Over the weekend, the Independent Community Bankers of America (ICBA), which represents thousands of small banks, complained to the Treasury and SBA about the “failed technology” and “massive delays” its members were experiencing with the SBA platform, which was not designed to process the huge program.

Community bankers also took to social media to complain about the form changes and being locked out of the system, rebutting claims by President Donald Trump that all was going well.

“Going well?! Hell nearly every community bank in the nation is locked out of the … SBA platform!” Noah W. Wilcox, chief executive and chairman of Grand Rapids State Bank, who chairs the ICBA, tweeted on Sunday.

A senior Trump administration official on Monday defended the progress made so far and said launching such a huge program in just one week was unprecedented.
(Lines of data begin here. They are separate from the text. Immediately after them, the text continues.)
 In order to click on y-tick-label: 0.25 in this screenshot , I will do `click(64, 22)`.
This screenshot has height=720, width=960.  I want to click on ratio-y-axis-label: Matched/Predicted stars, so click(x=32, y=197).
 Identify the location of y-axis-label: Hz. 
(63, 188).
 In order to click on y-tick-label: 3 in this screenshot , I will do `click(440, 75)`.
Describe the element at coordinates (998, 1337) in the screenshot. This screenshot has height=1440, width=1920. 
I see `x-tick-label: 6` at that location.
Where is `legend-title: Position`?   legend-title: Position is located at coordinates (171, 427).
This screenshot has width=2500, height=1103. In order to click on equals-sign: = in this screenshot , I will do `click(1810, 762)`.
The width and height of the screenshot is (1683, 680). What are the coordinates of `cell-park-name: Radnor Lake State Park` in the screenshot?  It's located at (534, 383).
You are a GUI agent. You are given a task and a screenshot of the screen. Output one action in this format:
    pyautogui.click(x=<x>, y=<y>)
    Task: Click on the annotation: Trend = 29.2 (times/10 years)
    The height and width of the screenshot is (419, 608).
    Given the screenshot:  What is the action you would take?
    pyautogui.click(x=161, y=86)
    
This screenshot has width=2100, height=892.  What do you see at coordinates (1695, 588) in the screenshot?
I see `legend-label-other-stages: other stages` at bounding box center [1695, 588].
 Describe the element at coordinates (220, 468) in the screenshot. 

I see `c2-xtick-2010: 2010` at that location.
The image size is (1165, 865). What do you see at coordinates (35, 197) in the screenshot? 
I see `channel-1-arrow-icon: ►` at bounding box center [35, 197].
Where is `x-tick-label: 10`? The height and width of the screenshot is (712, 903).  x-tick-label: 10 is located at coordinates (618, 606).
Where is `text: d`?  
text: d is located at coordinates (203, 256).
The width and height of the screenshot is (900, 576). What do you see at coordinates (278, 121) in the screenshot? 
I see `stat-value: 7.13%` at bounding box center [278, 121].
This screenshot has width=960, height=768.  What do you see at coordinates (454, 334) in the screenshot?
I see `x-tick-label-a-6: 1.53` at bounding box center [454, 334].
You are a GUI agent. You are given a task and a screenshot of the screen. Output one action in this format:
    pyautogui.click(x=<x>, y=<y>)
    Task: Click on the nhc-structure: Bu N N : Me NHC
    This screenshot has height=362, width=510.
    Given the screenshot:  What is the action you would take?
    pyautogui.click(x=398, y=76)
“As of today – Day 4 – we’ve surpassed $35 billion originated; more than 100,000 small businesses have successfully applied and more than 2,000 lending institutions are up and running,” the person said.

“Starting today, the SBA is offering a lender hotline and our 68 district offices across the country will be available to assist lenders,” the official added.

The Trump administration originally promised the loans in a matter of days. It was unclear how much of that $35 billion had been dished out to businesses as of Monday since the banks are the ones who disburse the funds. According to two industry sources, paperwork problems have prevented all but a fraction of banks from distributing the funds.

“It would have been better to have all these things resolved at the front end,” said Carrie Hunt, general counsel for the National Association of Federal Credit Unions.

Some small businesses say they have had problems even finding a willing lender given that many are backed up with thousands of applications and are not processing new clients.

Grant Geiger, CEO of EIR Healthcare, which makes modular healthcare products, said he spent Friday unsuccessfully searching for a bank to take his application after his current bank said it was not yet accepting submissions.

“We were ready last week. Friday morning, we had no place to go,” he told Reuters on Monday.